Au Burkina Faso, les déclarations publiques du capitaine Ibrahim Traoré masquent à peine les profondes tensions qui déchirent l’armée et les cercles du pouvoir transitoire. Malgré un discours de fermeté, ses propos sans équivoque — *« Si quelqu’un merde, je vais te mater sans état d’âme »* — trahissent une réalité bien plus complexe : celle d’une institution militaire minée par des rivalités internes et des luttes d’influence discrètes mais explosives.

Des fractures qui sapent la cohésion militaire

Depuis le renversement du pouvoir en septembre 2022, la junte burkinabè fait face à un défi majeur : maintenir l’unité de ses forces. Les divergences au sein de l’armée portent principalement sur deux axes : les stratégies de sécurisation du territoire et la répartition des rôles au sommet des commandements. Face à l’intensification des attaques perpétrées par des groupes armés, ces désaccords s’aggravent, alimentant un climat de frustration et de rivalités entre factions.

Ces clivages se manifestent par une méfiance croissante entre les différentes unités stratégiques, mais aussi au sein même des officiers supérieurs. Certains remettent en cause les orientations tactiques ou la gestion politique de la transition, creusant un fossé de plus en plus difficile à combler.

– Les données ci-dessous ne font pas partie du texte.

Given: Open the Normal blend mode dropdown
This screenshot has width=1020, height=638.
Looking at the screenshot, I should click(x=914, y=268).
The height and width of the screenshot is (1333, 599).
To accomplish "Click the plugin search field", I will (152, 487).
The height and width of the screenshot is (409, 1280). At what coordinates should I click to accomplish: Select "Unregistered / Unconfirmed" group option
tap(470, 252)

Une paranoïa sécuritaire qui s’installe

Pour contrer ces remous, les services de renseignement liés à la présidence ont renforcé leur surveillance sur les militaires jugés suspects ou indécis. Plusieurs arrestations ou évictions d’officiers et de sous-officiers ont été enregistrées ces derniers mois, signe d’une volonté de prévenir toute velléité de rébellion avant qu’elle ne s’exprime ouvertement.

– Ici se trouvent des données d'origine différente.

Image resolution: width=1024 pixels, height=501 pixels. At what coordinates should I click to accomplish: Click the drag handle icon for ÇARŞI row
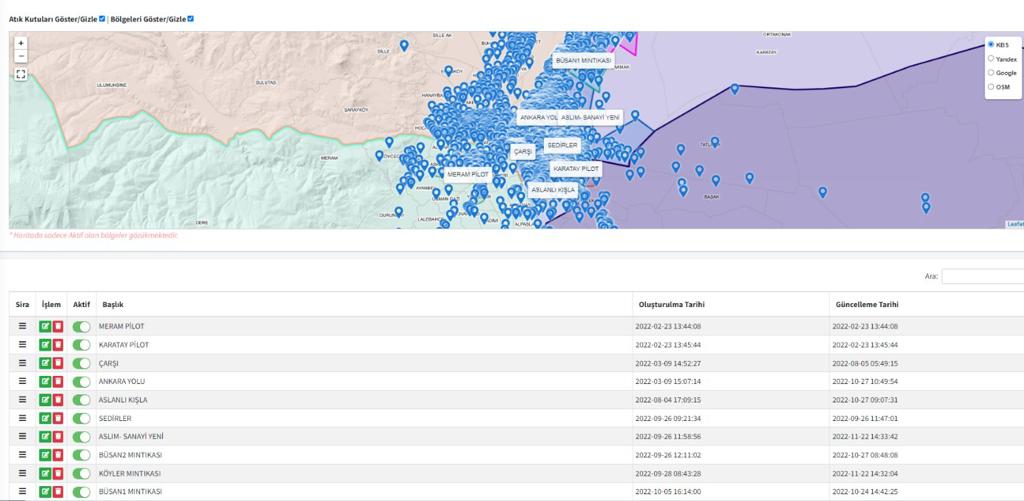22,363
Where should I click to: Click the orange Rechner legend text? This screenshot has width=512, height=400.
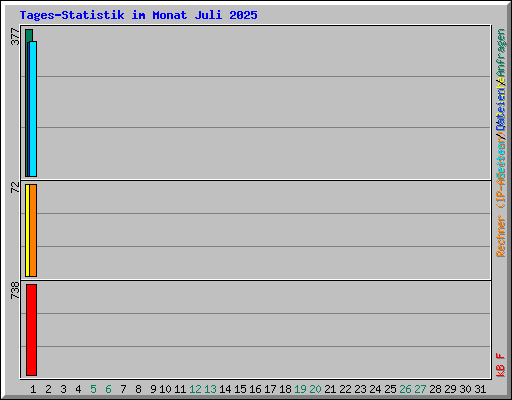pyautogui.click(x=501, y=236)
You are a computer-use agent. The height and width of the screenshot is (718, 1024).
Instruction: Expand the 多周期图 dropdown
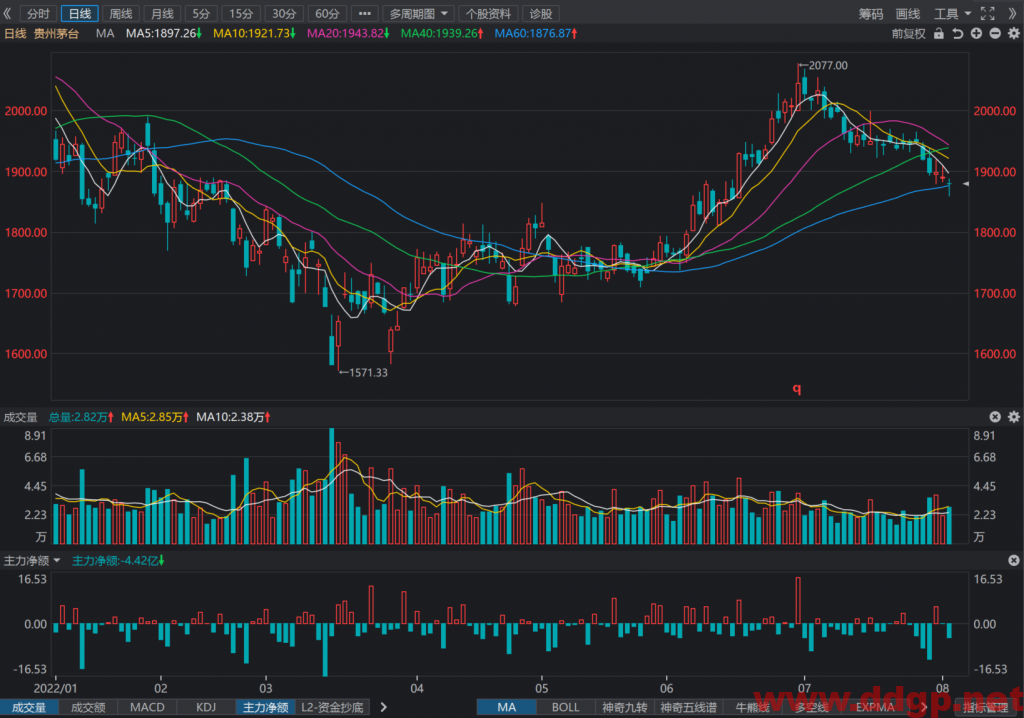coord(418,14)
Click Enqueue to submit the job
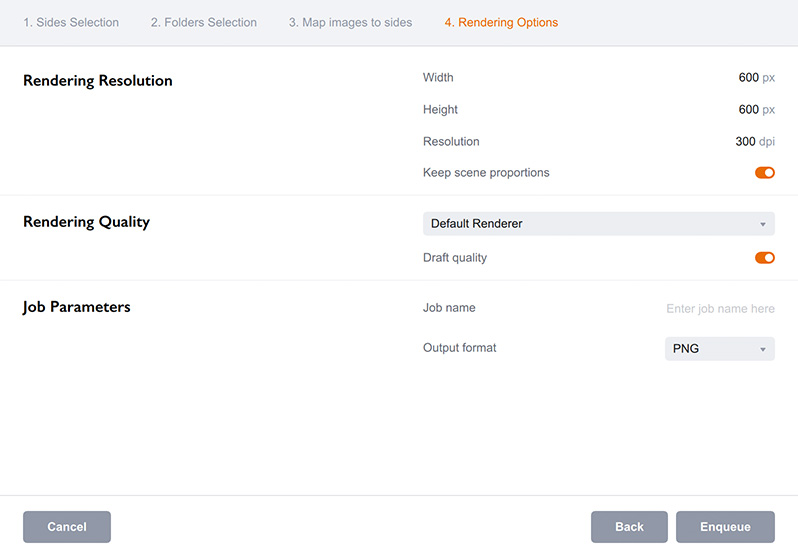798x557 pixels. coord(725,527)
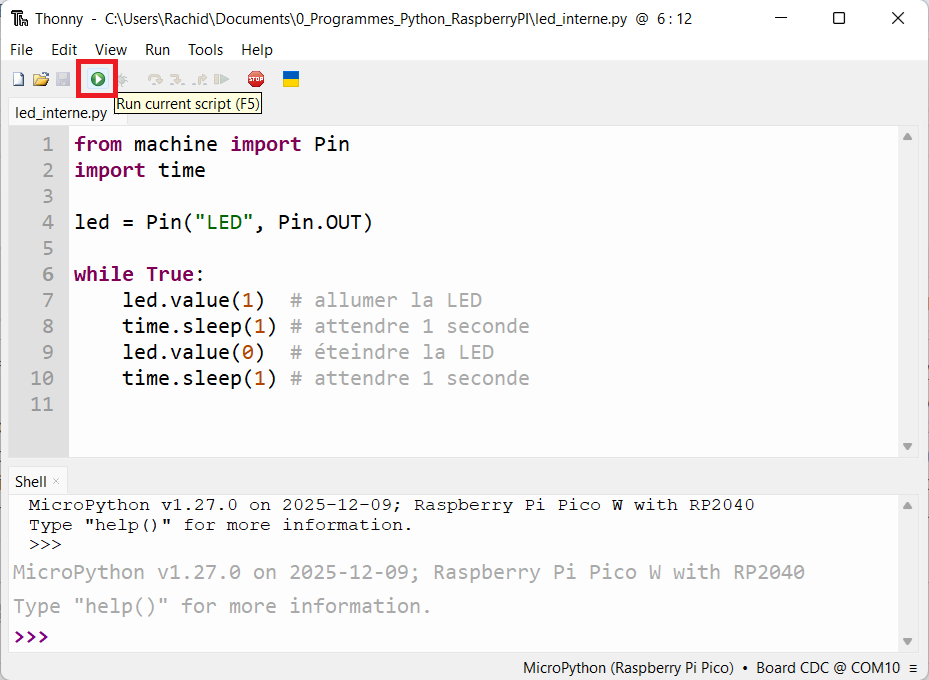Open the Tools menu
Screen dimensions: 929x680
tap(205, 49)
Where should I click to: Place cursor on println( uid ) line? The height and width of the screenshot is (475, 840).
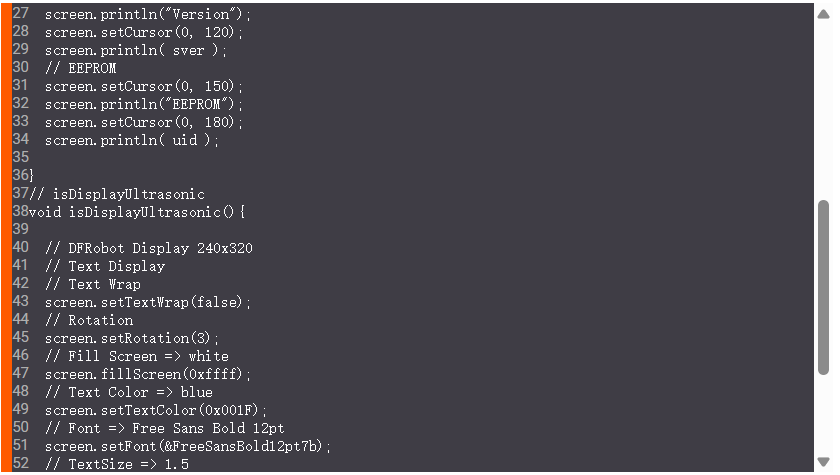pyautogui.click(x=131, y=140)
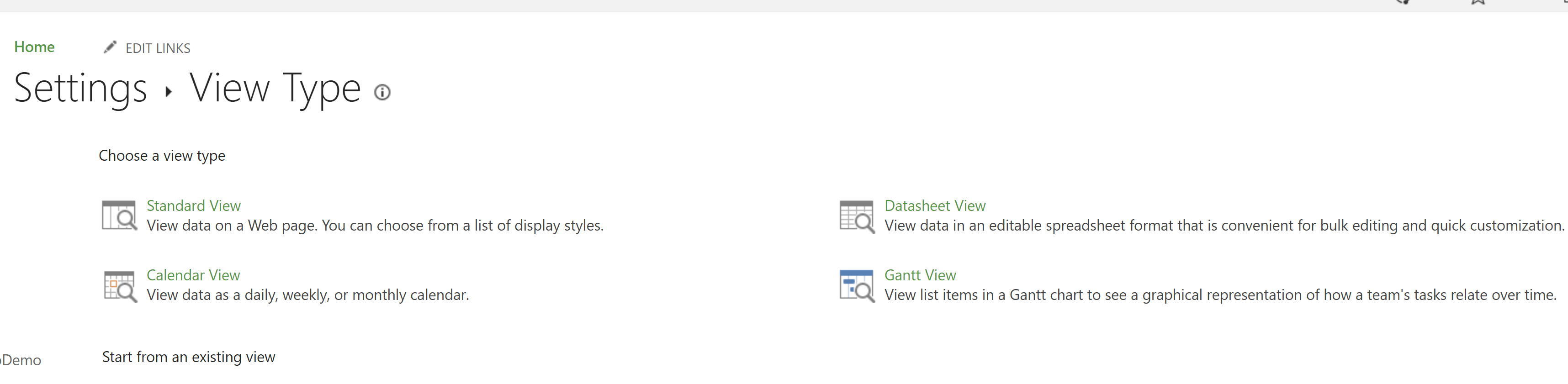Select the Calendar View link
The width and height of the screenshot is (1568, 384).
point(193,275)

Cette atmosphère de suspicion permanente pousse les cadres militaires à afficher une loyauté apparente, alors que les débats informels sur l’avenir de la transition s’intensifient dans les casernes, révélant une tension palpable sous la surface.

L’unité, un impératif face à la menace de déstabilisation

Pour Ibrahim Traoré, la priorité reste claire : éviter que ces divisions ne fragilisent davantage l’État. Dans un contexte où chaque faille au sommet du pouvoir peut être exploitée par des adversaires — qu’ils soient internes ou externes — la junte s’emploie à resserrer les rangs, quitte à brandir une rhétorique d’une fermeté extrême pour étouffer toute contestation dans l’œuf.